» WHAT IS REQUIRED:
Copy each of the entries below faithfully, setting aside any pictures.

» RECORDS TO USE:
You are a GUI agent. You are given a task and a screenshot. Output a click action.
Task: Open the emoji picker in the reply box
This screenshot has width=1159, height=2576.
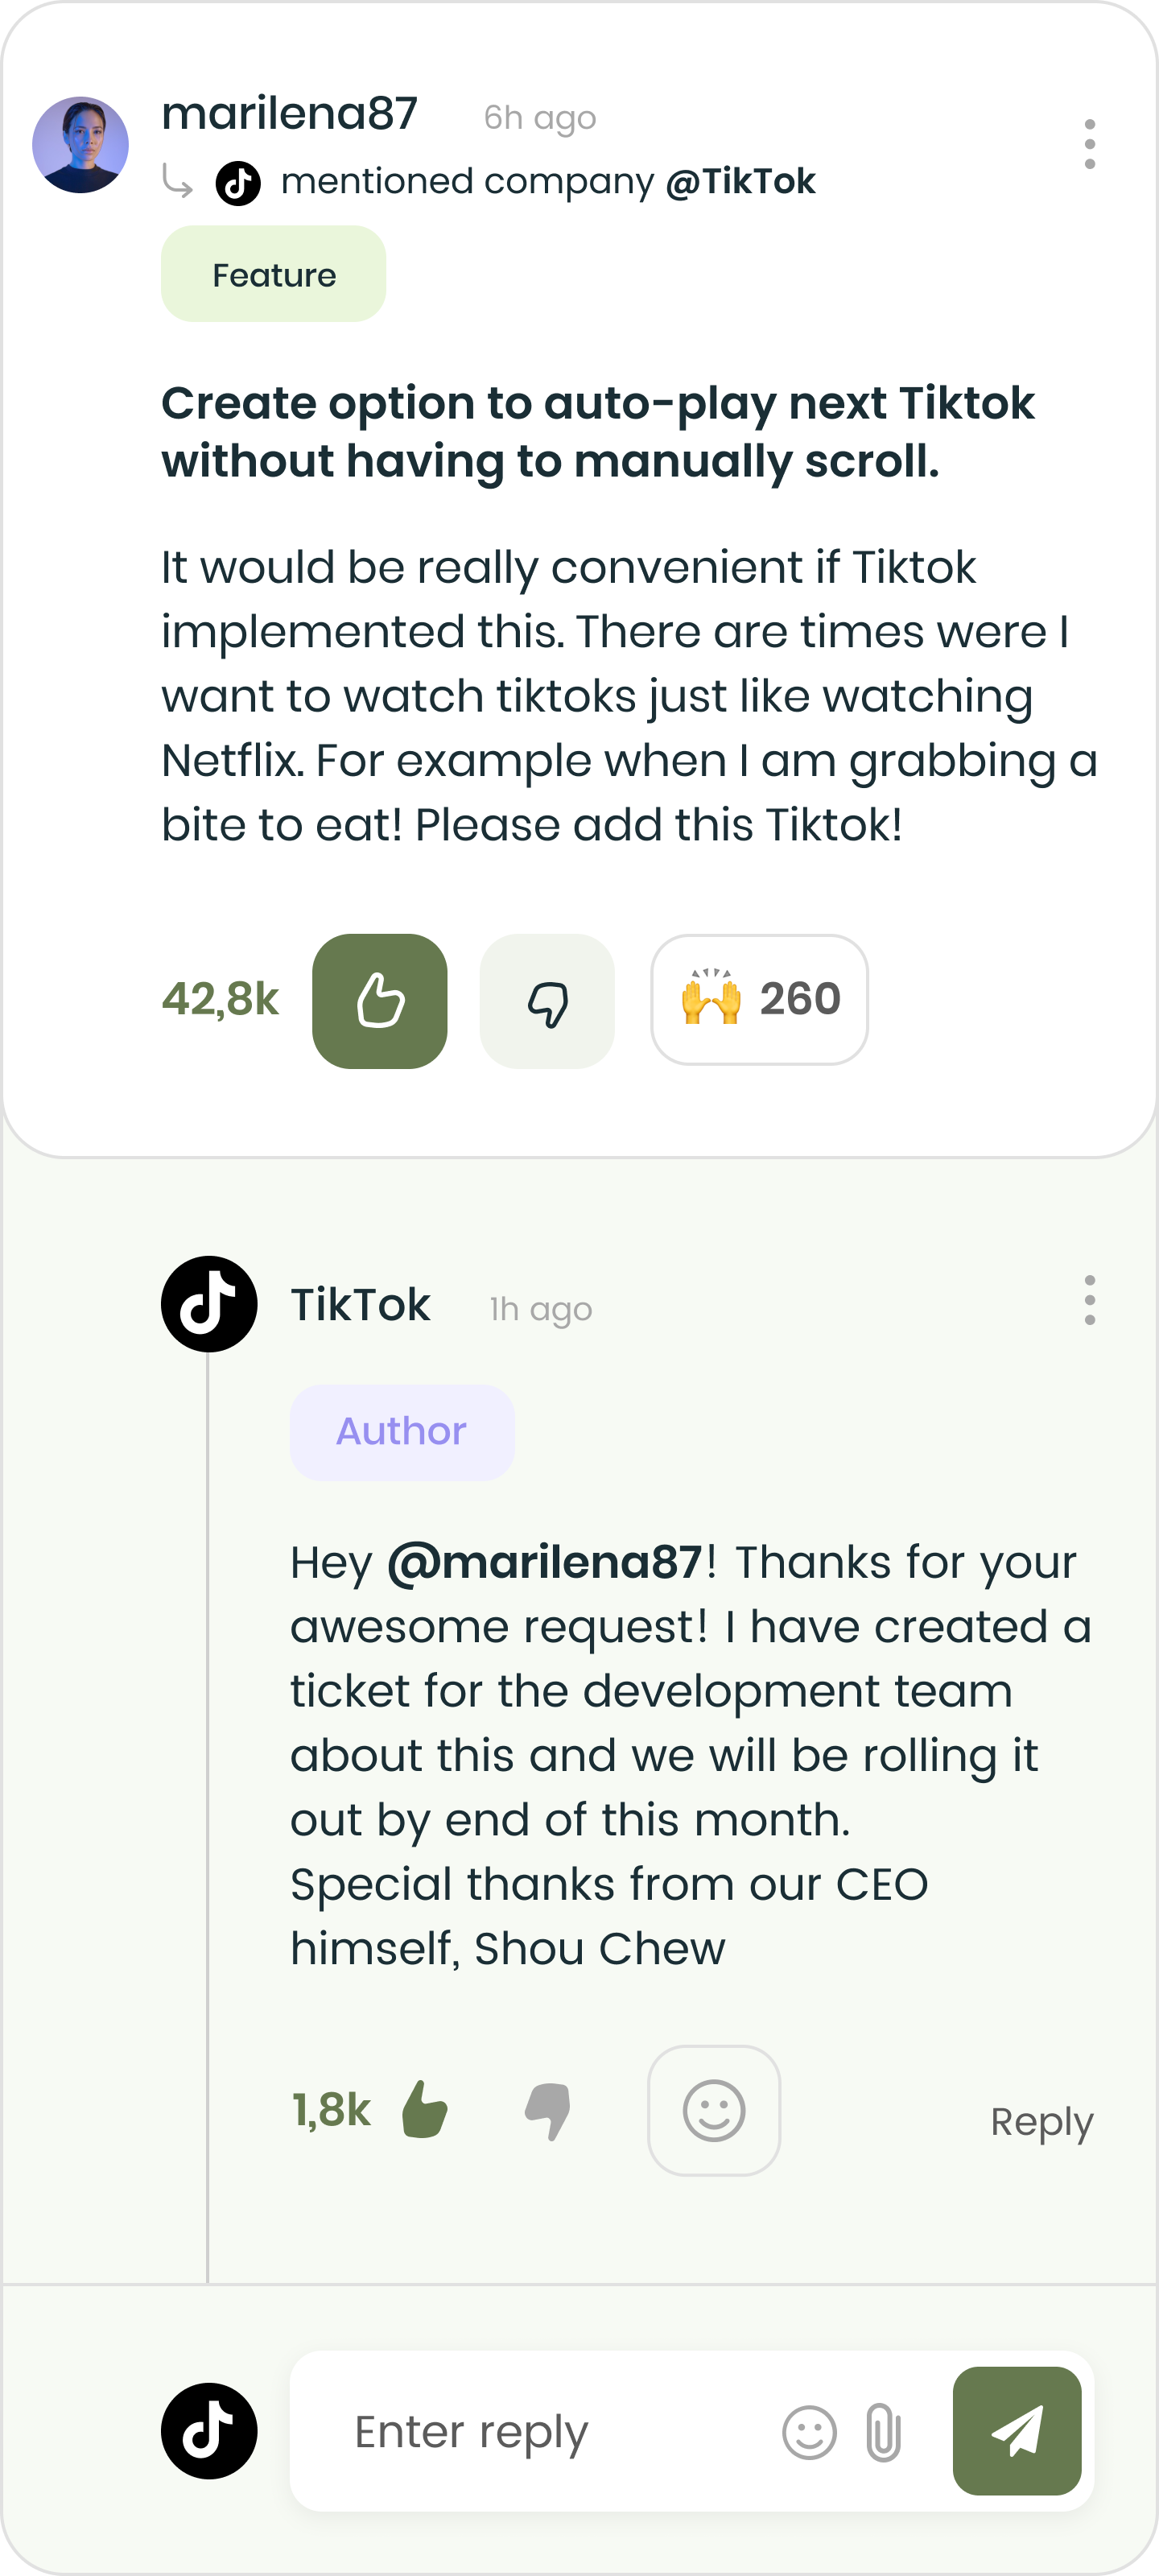[x=809, y=2432]
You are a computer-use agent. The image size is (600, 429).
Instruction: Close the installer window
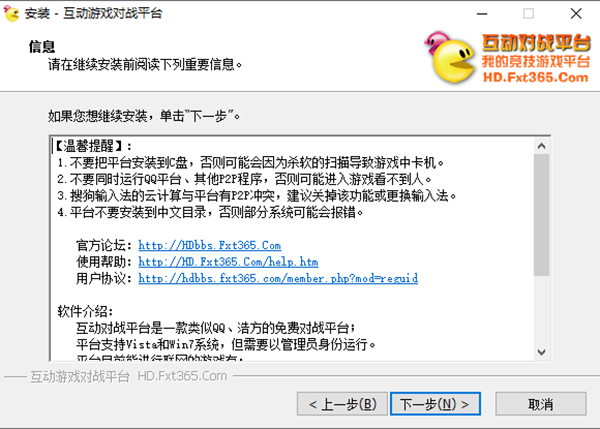576,14
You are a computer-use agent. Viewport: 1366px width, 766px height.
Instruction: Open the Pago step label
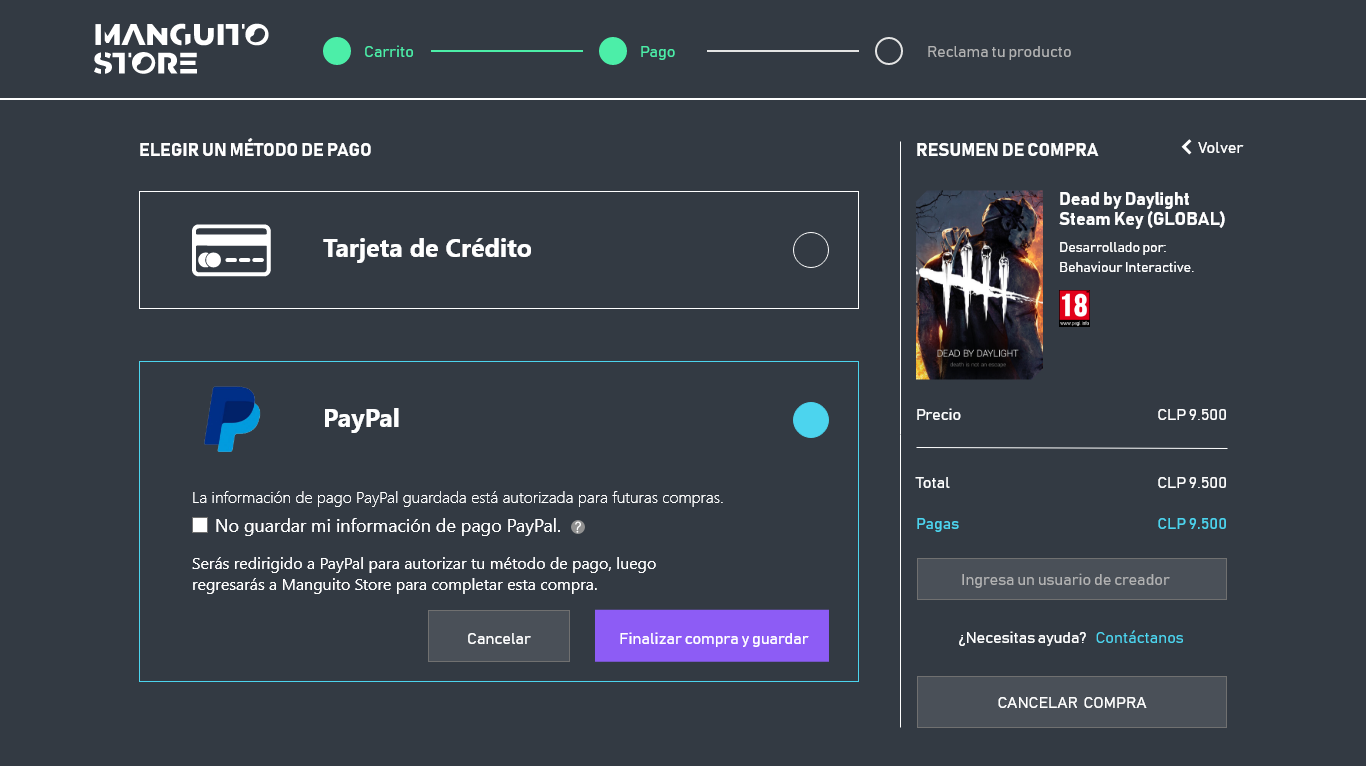click(x=657, y=52)
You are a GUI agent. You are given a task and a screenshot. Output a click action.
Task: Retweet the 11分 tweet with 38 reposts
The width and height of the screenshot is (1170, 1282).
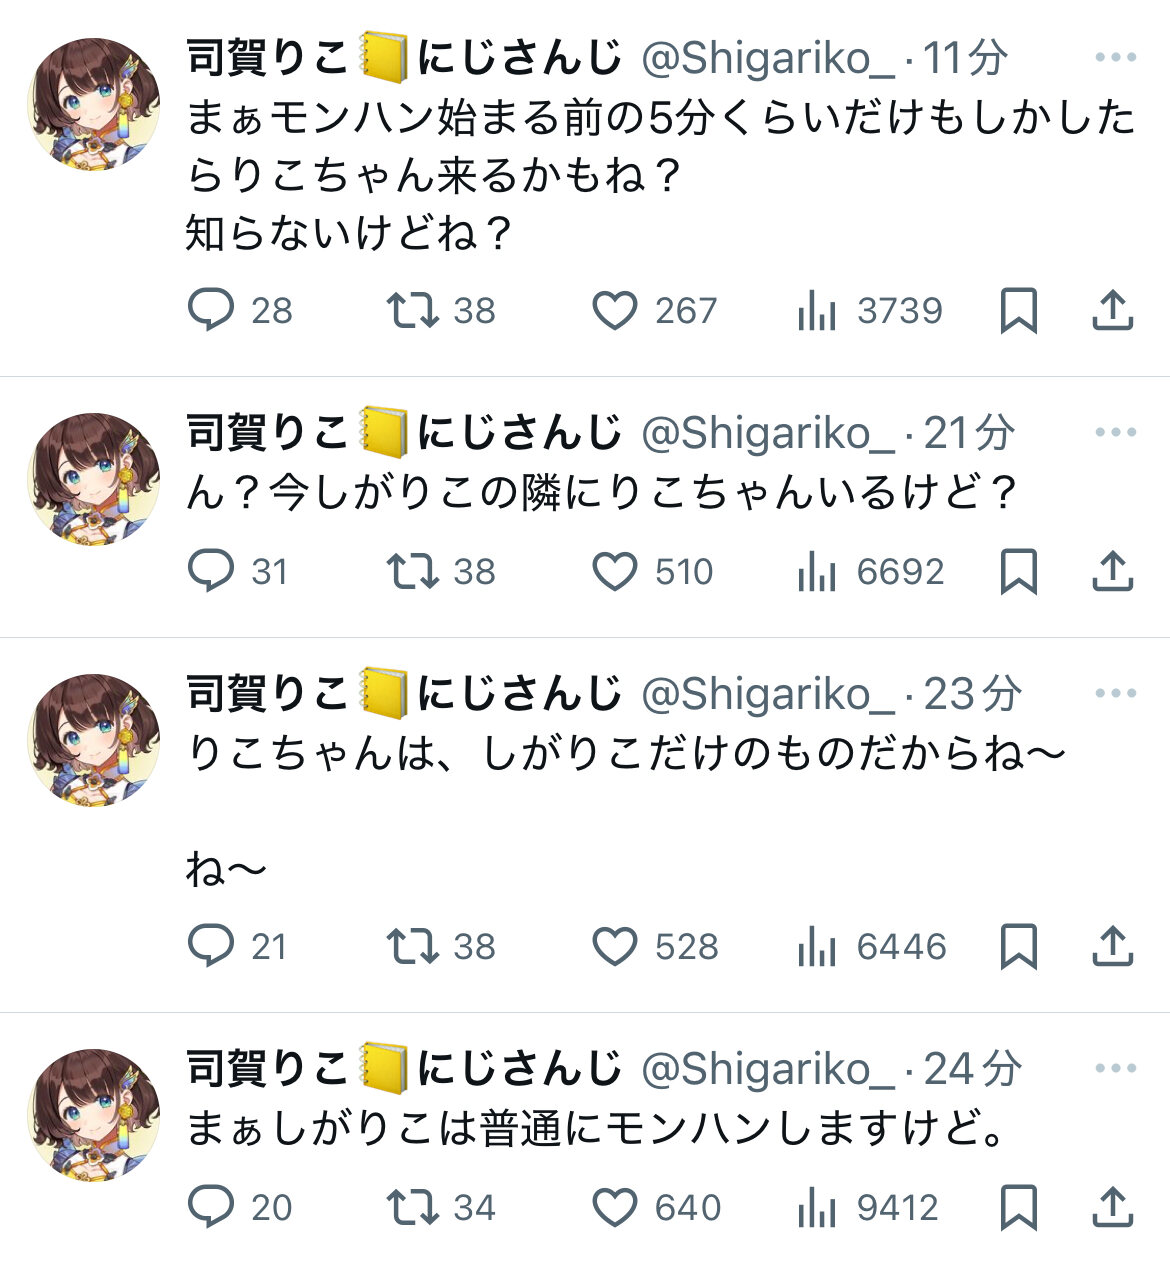pyautogui.click(x=413, y=311)
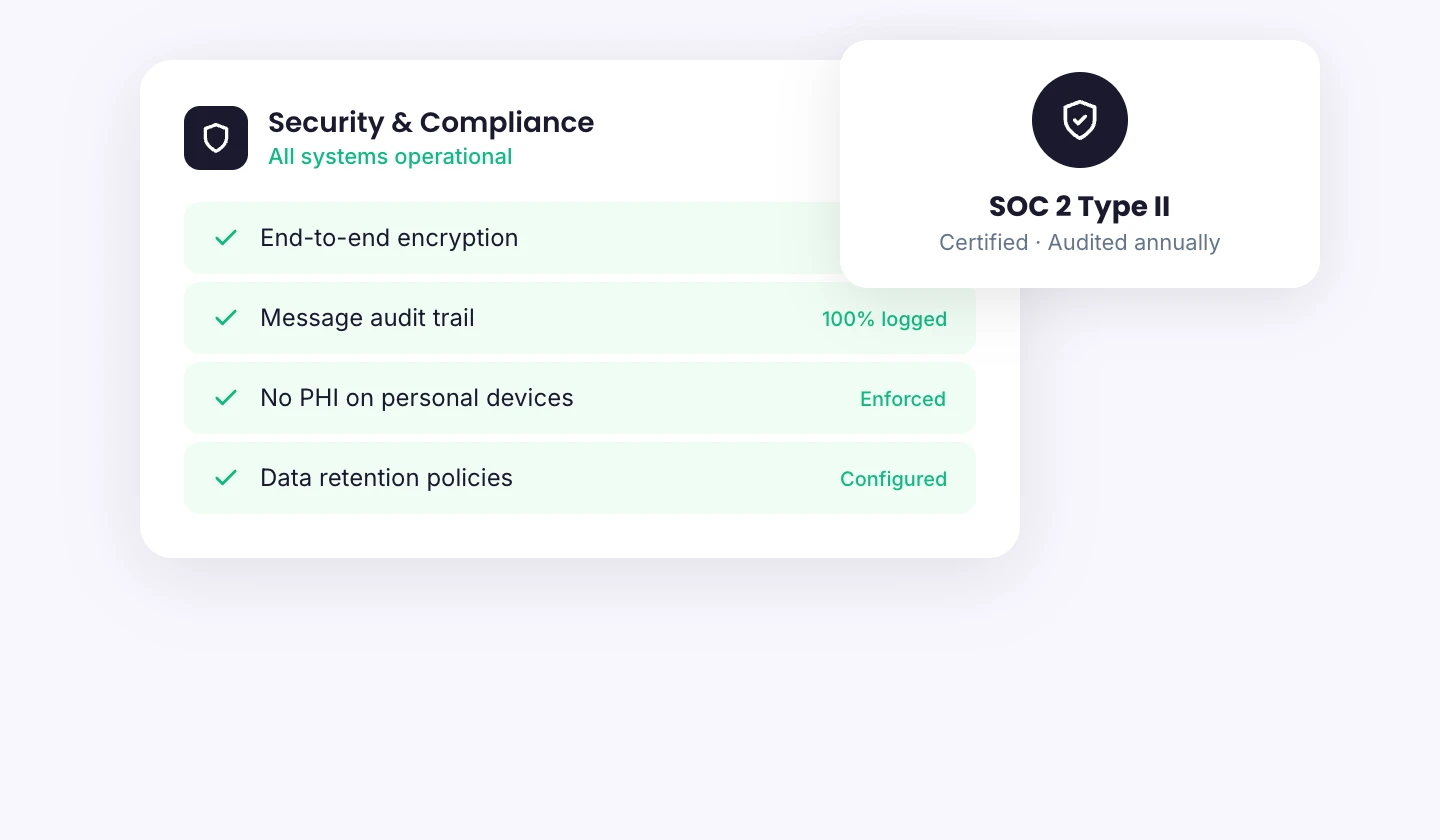
Task: Expand the No PHI on personal devices entry
Action: (580, 398)
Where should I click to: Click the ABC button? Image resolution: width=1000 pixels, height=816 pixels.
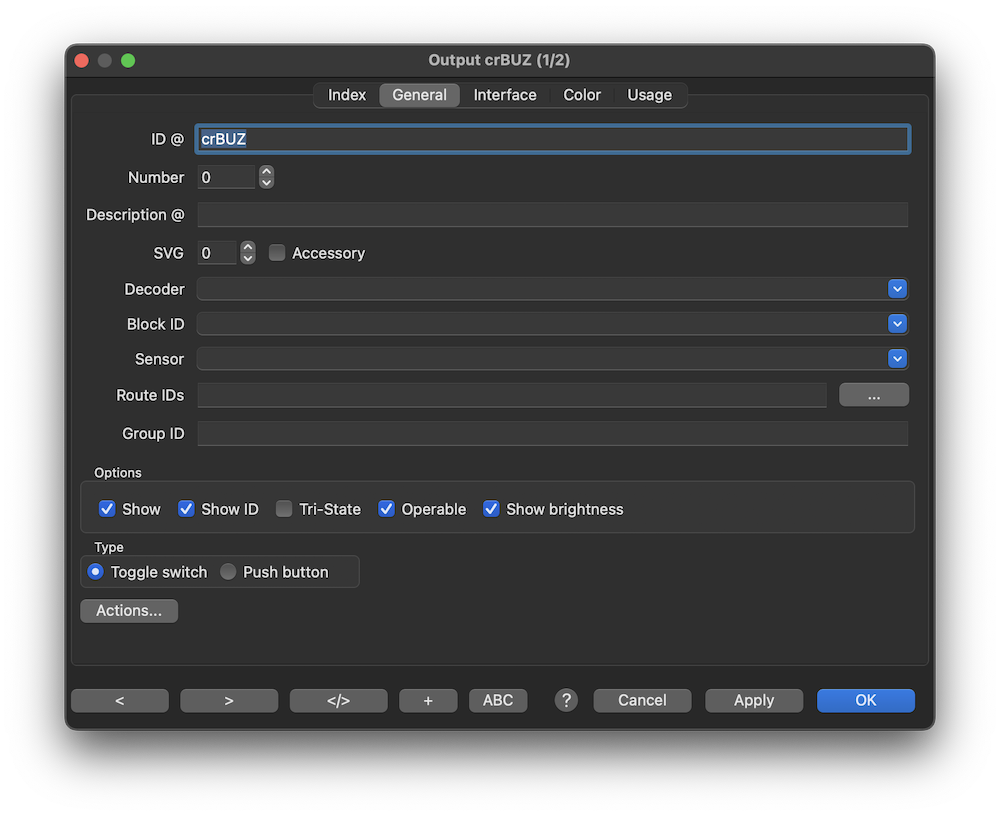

» WRITTEN ANSWER:
You are a GUI agent. You are given a task and a screenshot. Output a click action.
Task: Open the emoji picker in the reply box
This screenshot has width=1159, height=2576.
[x=809, y=2432]
You are a computer-use agent. The image size is (600, 429).
Instruction: Close the installer window
576,14
You are a computer-use agent. Viewport: 1366px width, 766px height.
Instruction: Open the Pago step label
click(x=657, y=52)
You are a GUI agent. You are given a task and a screenshot. Output a click action.
Task: Retweet the 11分 tweet with 38 reposts
The width and height of the screenshot is (1170, 1282).
pyautogui.click(x=413, y=311)
Task: Expand the No PHI on personal devices entry
Action: (580, 398)
Where should I click to: Click the ABC button? Image resolution: width=1000 pixels, height=816 pixels.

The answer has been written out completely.